* **ASSIGNED TASK 1**
Answer these questions using the post about the dental check-up:
(a) How many times a day did the writer brush after deciding to get serious?
(b) What does the writer call the Susan G. Komen organization?
(c) According to the dentist, what discolors the gums if used too often?
* **ASSIGNED TASK 2**
In the post about the dental check-up, rewrite everything from "Then D-Day arrived, last" down to "this malicious disease.", replacing "malicious" with "terrible".

Be Careful Not To Over Do It

We typically bring you ketubah-related items, but sometimes I just feel I need to vent.

You’ve have all been there. You are lying (no one sits any more) in the dentist’s “chair”. After the bi-yearly cleaning, the dental hygienist always says: “You have to floss more and use a special product to control your bleeding gums.” And the people in that profession wonder why they are hated?

Well, since I was sick of hearing the same boring rhetoric every six months, I decided to get serious. I brushed twice a day with a special rotating toothbrush, purchased decent toothpaste, and bought the special product for my gums.

Then D-Day arrived, last Friday. My six month check-up. I did not hear the “you have to floss……” comment. This time around, she said my gums were discolored which a symptom of oral cancer. Normally, I would see the dentist at this point but he was out that day. I made an appointment for an oral cancer screening test for the following Monday, however, all I could think about was the “C” thing. I have many friends who are survivors (including my wife), so I personally saw the “hell” they had to endure to conquer this malicious disease.

I think the worst part was attending a Susan G. Komen luncheon – it is one of best charitable organizations on the planet. However, they only talk about one thing – the thing I did not want to think about.

Well I did nothing all weekend: no usual yard work, no clean up the house, no reading, and even no “nooky” (and I like my nooky). Looking at the pictures on the internet of the poor people who have had oral cancer certainly did not help at all.

Monday finally arrived. I’m back in the dentist’s ‘chair’. I told him what I have been doing with my teeth and gums for the last six months. He tells me: (1) The rotating toothbrush is trash. He says: “You might as well use sandpaper on your teeth and gums”, and (2) The chemical in the bleeding gums medicine discolors the gums – if you use it too often – yeah I did. Just to put me at ease, he performed an oral cancer screening (yeah no problem), sold me a sonic toothbrush (the kind that really works), and told me not to use the bleeding gum medicine – at least for now.

The moral of this tale: You may have great intentions but get professional advice before embarking on a new ‘routine’ and don’t ever go overboard doing it.

* **INFORMATION SHOWN**
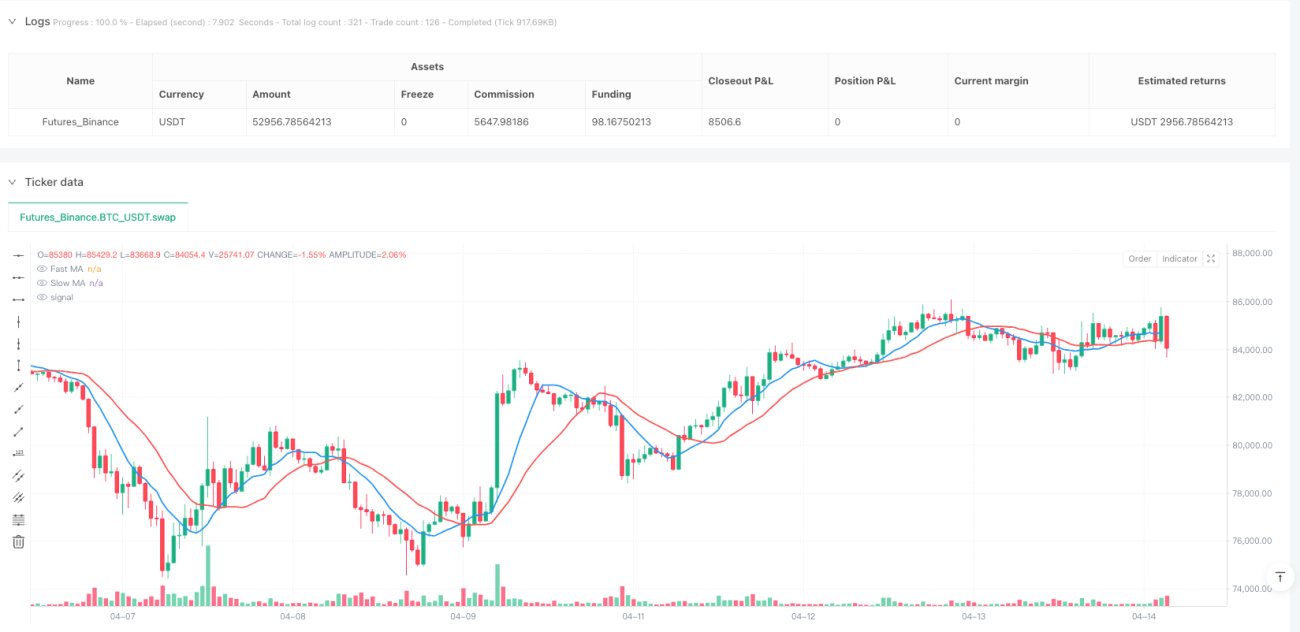
Task: Open chart in fullscreen mode
Action: pos(1211,259)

* **TASK OUTPUT 1**
(a) Twice a day.
(b) One of the best charitable organizations on the planet.
(c) The chemical in the bleeding gums medicine.

* **TASK OUTPUT 2**
Then D-Day arrived, last Friday. My six month check-up. I did not hear the “you have to floss……” comment. This time around, she said my gums were discolored which a symptom of oral cancer. Normally, I would see the dentist at this point but he was out that day. I made an appointment for an oral cancer screening test for the following Monday, however, all I could think about was the “C” thing. I have many friends who are survivors (including my wife), so I personally saw the “hell” they had to endure to conquer this terrible disease.